Update README.md

f64d867 unverified about 1 month ago

7.25 kB

	# Banking77 Intent Classifier — DistilBERT + LoRA Fine-Tuning

	![Python](https://img.shields.io/badge/Python-3.10-blue)
	![PyTorch](https://img.shields.io/badge/PyTorch-2.0-orange)
	![HuggingFace](https://img.shields.io/badge/HuggingFace-Transformers-yellow)
	![LoRA](https://img.shields.io/badge/PEFT-LoRA-green)

	## Problem Statement

	Customer support systems receive thousands of messages daily.
	Manually routing each message to the correct department is
	slow, expensive, and error-prone.
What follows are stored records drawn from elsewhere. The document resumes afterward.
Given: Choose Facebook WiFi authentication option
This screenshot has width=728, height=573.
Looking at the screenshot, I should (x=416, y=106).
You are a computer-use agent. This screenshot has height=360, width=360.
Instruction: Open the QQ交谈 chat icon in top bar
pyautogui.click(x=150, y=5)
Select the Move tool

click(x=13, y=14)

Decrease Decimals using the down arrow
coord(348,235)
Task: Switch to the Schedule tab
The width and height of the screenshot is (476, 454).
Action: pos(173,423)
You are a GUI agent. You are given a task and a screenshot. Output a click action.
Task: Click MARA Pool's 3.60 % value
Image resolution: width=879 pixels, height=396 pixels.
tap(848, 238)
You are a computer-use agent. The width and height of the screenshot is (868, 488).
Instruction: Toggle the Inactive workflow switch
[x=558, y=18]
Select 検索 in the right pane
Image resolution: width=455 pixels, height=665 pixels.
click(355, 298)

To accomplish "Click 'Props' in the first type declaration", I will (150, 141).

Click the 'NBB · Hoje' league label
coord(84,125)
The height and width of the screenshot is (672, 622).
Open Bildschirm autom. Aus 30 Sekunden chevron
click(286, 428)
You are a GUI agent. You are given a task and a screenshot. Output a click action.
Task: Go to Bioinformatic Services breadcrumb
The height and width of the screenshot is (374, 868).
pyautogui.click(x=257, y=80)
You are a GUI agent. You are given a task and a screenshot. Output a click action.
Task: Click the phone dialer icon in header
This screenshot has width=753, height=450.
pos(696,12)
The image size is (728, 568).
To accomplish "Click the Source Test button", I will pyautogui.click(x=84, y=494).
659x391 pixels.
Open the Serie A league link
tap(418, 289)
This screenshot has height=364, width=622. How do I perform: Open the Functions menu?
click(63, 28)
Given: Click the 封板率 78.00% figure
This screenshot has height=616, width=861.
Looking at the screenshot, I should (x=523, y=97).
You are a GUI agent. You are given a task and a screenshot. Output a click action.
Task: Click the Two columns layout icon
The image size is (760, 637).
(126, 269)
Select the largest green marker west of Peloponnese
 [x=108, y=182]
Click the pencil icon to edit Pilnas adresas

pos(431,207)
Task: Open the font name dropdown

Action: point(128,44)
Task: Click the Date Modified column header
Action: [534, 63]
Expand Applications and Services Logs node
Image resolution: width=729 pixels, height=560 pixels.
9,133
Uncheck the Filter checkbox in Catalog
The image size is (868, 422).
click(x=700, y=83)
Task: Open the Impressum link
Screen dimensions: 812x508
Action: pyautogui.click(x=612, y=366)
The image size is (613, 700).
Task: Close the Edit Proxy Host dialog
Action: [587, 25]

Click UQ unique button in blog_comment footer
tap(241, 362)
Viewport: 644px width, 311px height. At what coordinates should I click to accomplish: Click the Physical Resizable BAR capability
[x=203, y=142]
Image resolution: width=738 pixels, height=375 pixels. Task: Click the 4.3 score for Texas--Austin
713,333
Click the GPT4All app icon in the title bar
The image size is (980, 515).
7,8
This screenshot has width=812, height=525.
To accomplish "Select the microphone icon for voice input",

This project builds an
	automated intent classifier that categorizes customer banking
	queries into 77 distinct intents — enabling instant, accurate
	routing without human intervention.

	Real-world challenge: How do you fine-tune a transformer
	model for production use when you have no GPU, no expensive
	API costs, and limited compute resources?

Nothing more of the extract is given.